Sunday, July 29, 2012

Half Marathon in Another Country? Check.

Months ago, I signed up for the Media Maratón de Bogotá.  Today I completed it.  I've been on vacation for 3+ weeks now and have done NO running, so it was a little more painful than I'd hoped - but I did it and can check running a half marathon in another country off my bucket list.


Tuesday, July 24, 2012

A Very Cold Week in July

After my family left from an amazing visit, I had about 36 hours to prepare for my next trip (I’ve only got a month of “summer” vacation from my school in Bogotá, so I have to make the most of it!).  On July 17, I took a night bus to Güicán, Boyacá where my trip in the Sierra Nevada of El Cocuy would begin.  I’m now a huge fan of the night bus!  It’s comfortable, safe (ok, my friends tell me that our bus hit a few things aka cars along the way…but I was sleeping, so it’s as if it never happened), and it prevents you from losing a day due to travel.  AWESOME.

The trip was only 6 nights/7 days but I’m finding it overwhelming to write a blog on all that we did.  So here’s my best attempt at covering the basics.  Obviously, if you want more details you can always e-mail me.

Pacho at Kanwara
My travel buddies:

Francisco aka Pacho, Princessa, Old Man Fran, Franny
Pacho and I are friends from work.  I’ve written about him in another post – he’s a great friend and planned this entire trip.  Thank goodness for him.

Mafe in her element
María Fernanda aka Mafe, Mountain Mama
Mafe is a friend of Pacho’s and was a great travel buddy.  She is a biologist but her focus is on plants – still she knew SO much about the plants and animals of the area and her love for nature is inspiring.  I call her Mountain Mama because she seemed to naturally belong in the mountains.
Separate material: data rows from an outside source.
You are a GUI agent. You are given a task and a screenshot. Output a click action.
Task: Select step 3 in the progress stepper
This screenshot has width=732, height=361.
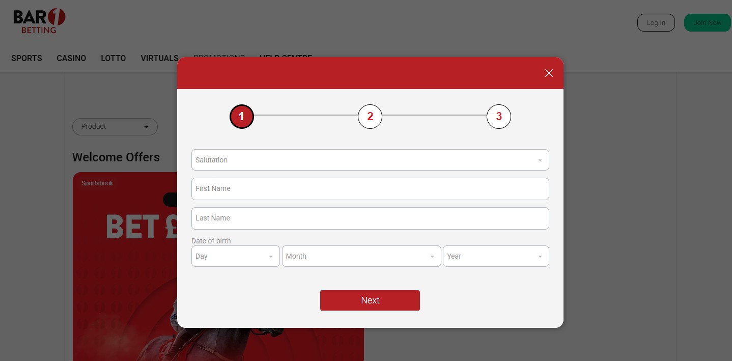click(499, 116)
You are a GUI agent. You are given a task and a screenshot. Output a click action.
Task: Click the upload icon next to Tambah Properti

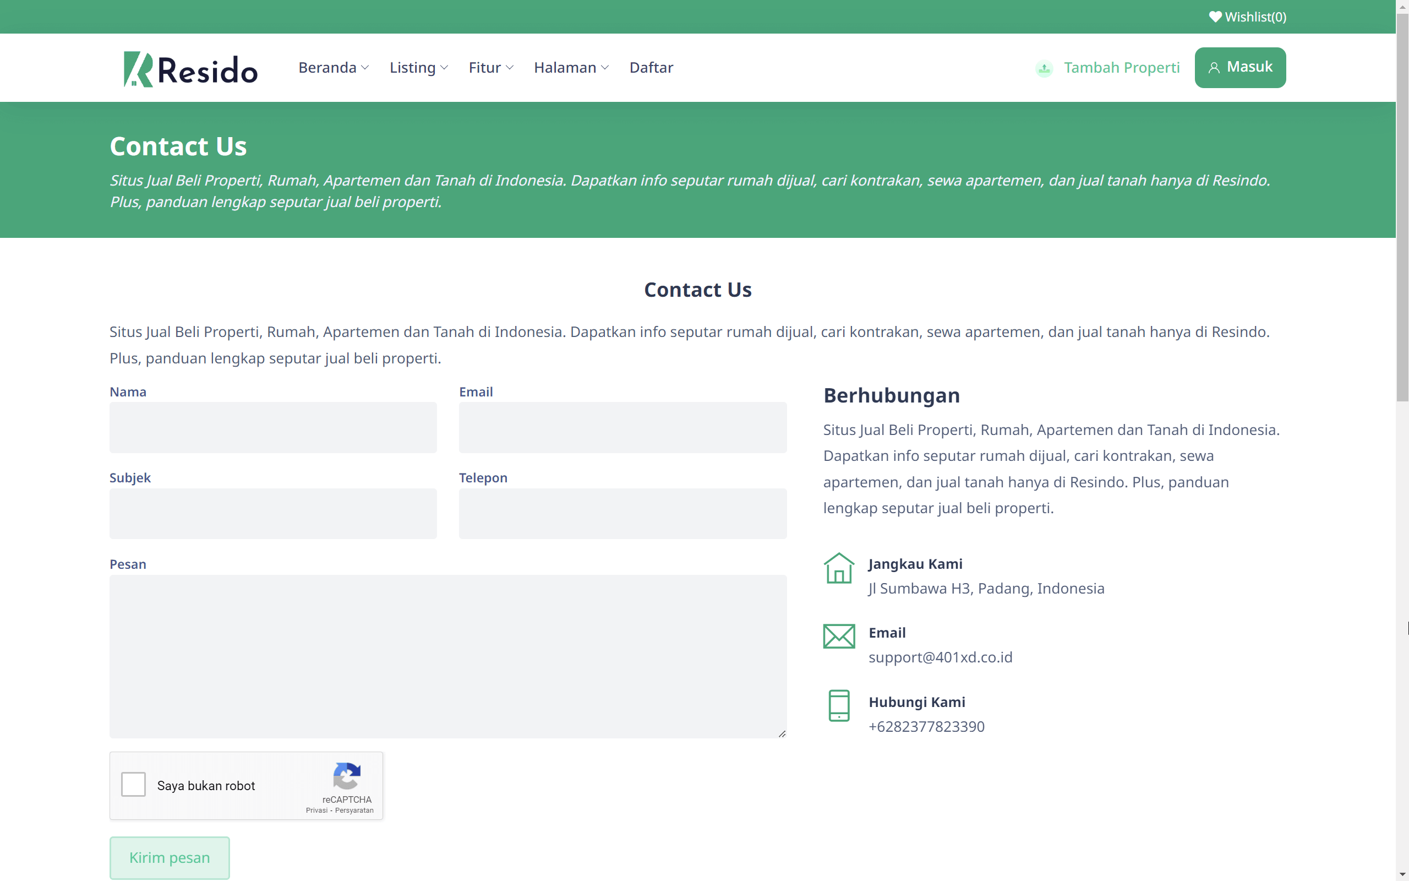click(1044, 68)
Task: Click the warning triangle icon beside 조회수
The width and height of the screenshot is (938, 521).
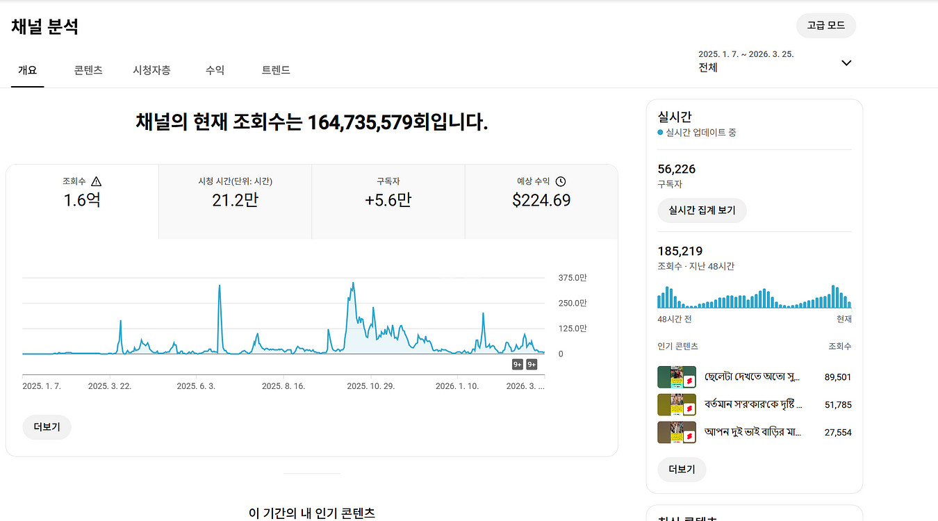Action: [x=97, y=181]
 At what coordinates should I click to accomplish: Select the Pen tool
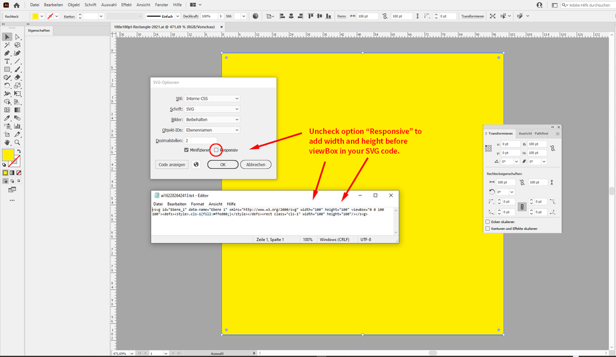[6, 52]
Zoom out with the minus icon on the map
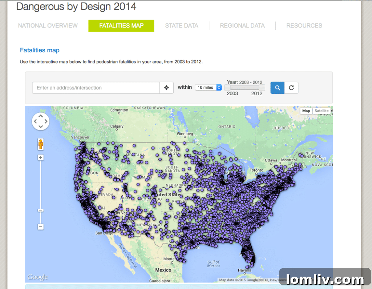The image size is (372, 289). coord(40,226)
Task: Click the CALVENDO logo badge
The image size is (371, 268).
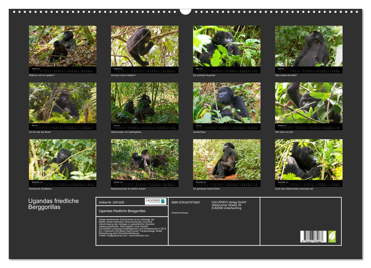Action: (156, 201)
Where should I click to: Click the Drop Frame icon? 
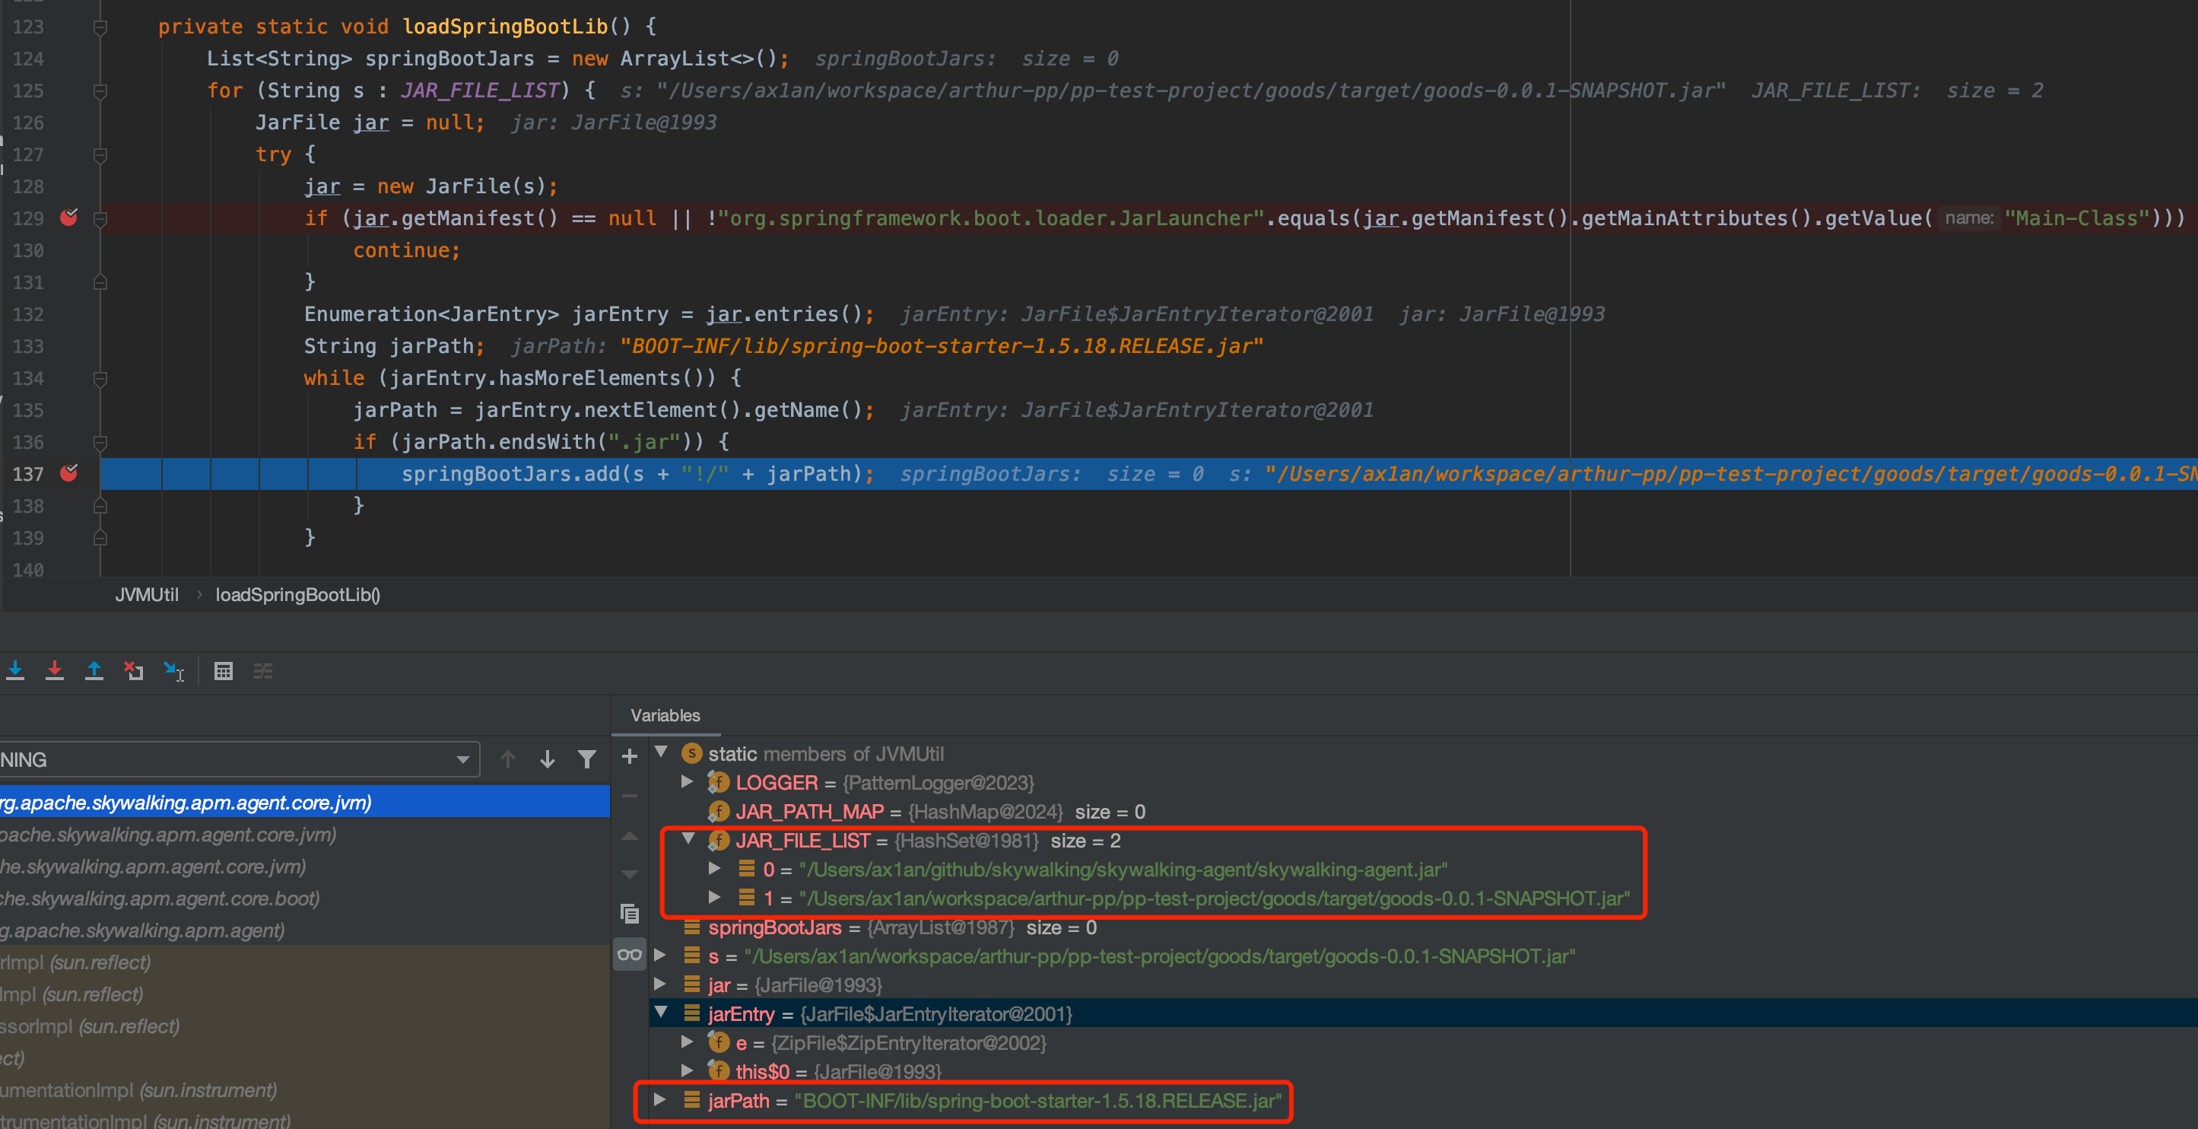coord(134,671)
Nights 1 – 3: Kanwara Kabañas
View from the Kanwara Kabañas
Great place!  The owner and all the folks that work here were so friendly and so accommodating.  The food was DELICIOUS and the service was excellent.  Huge breakfasts: papaya, caldo, eggs, bread, cheese, jam, hot chocolate and coffee (if you ask).  Side note:  I loathe papaya.  It is one of maybe 3 foods that I have a hard time actually swallowing – I mean I can’t even fake it.  EVERY day, however, in Kanwara we were served papaya or papaya juice.  I’ve learned that the juice can be delicious.  The fruit?  Still not a fan. Yuck.  Dinner was always large as well – which is needed after a long hike – and always began with a delicious soup.  The cabañas have several rooms.  Pacho, Mafe, and I shared one.  There is one bathroom in each cabaña with “hot” water.  The heating system is electric and so the water pressure must remain verrrrry low in order to heat the water.  Still, it was better than nothing, I suppose.  Each cabaña also has a fireplace that we had going in the afternoons and after dinner until we went to bed.  This was important as the temperatures were very low at night…well, always, but more so at night.  Costs:  $35,000 COP/night/person; breakfast: $10,000 COP; dinner: $15,000 COP; guide: $45,000 COP; horse: $45,000 COP

Nights 4 – 6: El Hostal Mirador el Cocuy
I liked the rooms here more than those at Kanwara but the bathroom/shower situation was less convenient.  The shower was outside…on the top of a mountain.  I tried to shower once and thought I would pass out from the cold.  The breakfast was the same as at Kanwara and dinner was good – maybe too many carbs but after a long hike that didn’t seem so bad.   Also, this place was less expensive.  $30,000 COP/ night/ person; breakast: $8,000 COP  dinner: $10,000 COP; guide: $70,000 COP; horse: $40,000 COP


1.     Laguna de San Pablino (4 hours)
Hike to one of the San Pablino lakes
When we arrived to Kanwara, we settled into our room and then headed out to see our new surroundings.  It was cloudy but still gorgeous.  This walk took us through the farms of some of the locals – sheep, cows, horses, and lot of barking (but harmless) dogs.  Was the perfect hike to get acclimated to the altitude.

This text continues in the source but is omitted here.